Simon Bartley chaired this session and argued that the industry needs to persuade government to look at the issue of composite companies, but on the issue of employment red tape he said: "The government is not going to roll back legislation that has been put in place largely because of Europe." Also coming up is a new Directive on temporary workers that could see agency labour on the same terms and conditions as directly employed operatives. "Agencies may need to take on a different form," thought Bartley, "otherwise things will go down the illegal labour route with all the attendant health and safety and quality issues."
Some contractors in the audience using agencies were doing their utmost to maintain quality. Limiting the number of agencies to a handful with whom you develop strong relationships seems to be the name of the game.
The accusations with agencies is that they erode quality contracting by not training. This seems open to question. "If we need to train staff, we pass the costs back to the agency – that is in our terms and conditions," says Mike Taylor of Lorne Stewart. "No new person comes on to one of our sites without health and safety training."
An interesting move from Network Rail may precipitate a trend away from agency labour. It is insisting that maintenance contractors have a minimum of 85% direct labour: clearly the company thinks there is a relationship between safety and use of agency labour.
In a health and safety workshop, contractors called for guidance on an issue now reaching epidemic proportions in the south east: the fact that English is the minority language on many sites. Unfortunately, margins in contracting do not allow for interpreters.
The workshop also identified something which rarely comes across in health and safety statistics: it seems that there are more serious lost time accidents in maintenance than new build. "There is more complacency in maintenance," said Taylor, "and electrical isolation is one of the worst areas."
The workshop formula of the conference allowed delegates to concentrate on areas of most concern. The Summit concluded with four conference champions reporting back on what they thought were the most important issues of the day.
Kevin Thomas, GlaxoSmithKline's director of facility investment planning worldwide saw integration as the burning issue. "The industry is fragmented and collaboration is the only way forward," he said. "We have to learn to promote the whole."
Promotion of engineering as a sexy career option was on the mind of Ruth Kelly of m&e consultants Max Fordham. She saw the need to get into schools early and thought the industry should collaborate to sell itself via the tv, much like successful ad campaigns for the Army and the NHS.
Former Crown House Engineering boss Richard Lumby, now running sister companies at Carillion, wondered whether the m&e sector is embracing diversity; is it capable of attracting the best from other sectors to allow it to sit at the top table in integrated teams?

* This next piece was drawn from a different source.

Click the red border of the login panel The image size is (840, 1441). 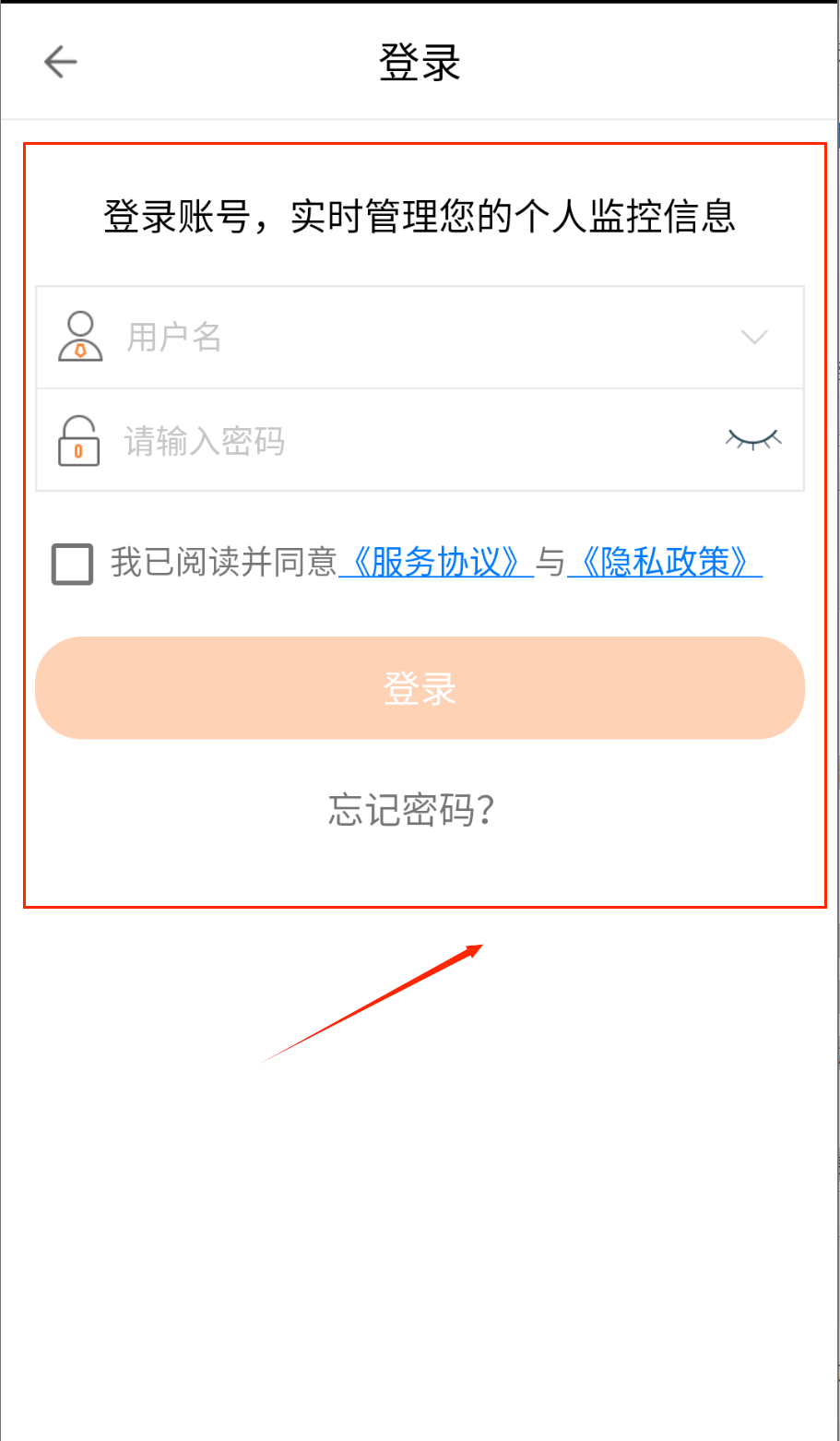coord(424,143)
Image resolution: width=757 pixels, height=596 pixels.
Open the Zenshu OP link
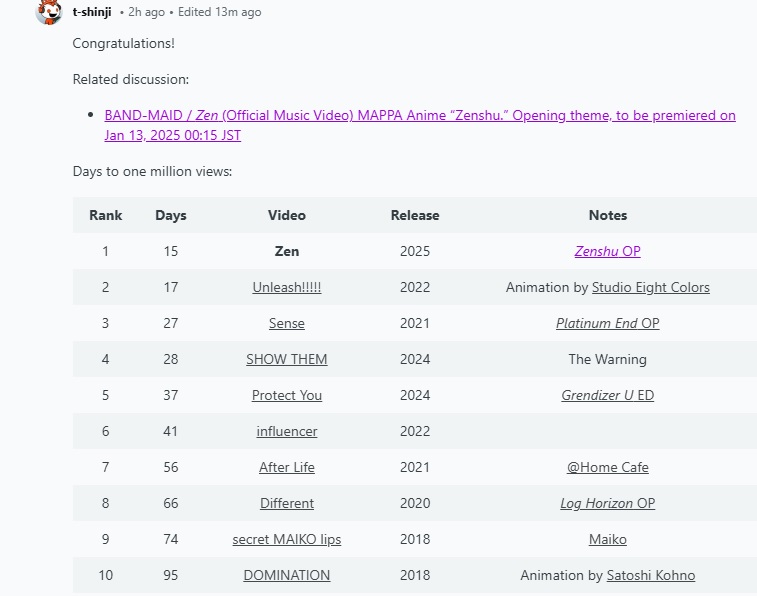pyautogui.click(x=607, y=251)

He had been dismayed, while in the sessions on labour issues, that the debate "had appeared to miss the fact that there are opportunities to attract and retain workers from overseas."
CIBSE president Doug Oughton of FaberMaunsell focused on the skills shortage and called for the industry to come together to address the barriers stopping employers taking on more trainees, to take the messages from the day to those not attending, to raise the profile and image of the industry and get a consistent message out there into schools.
That must be the overriding message of the day: more collaboration is needed, in terms of working together in integrated teams to achieve better buildings, and of working together to promote image and career structure holistically rather than along sector-specific lines.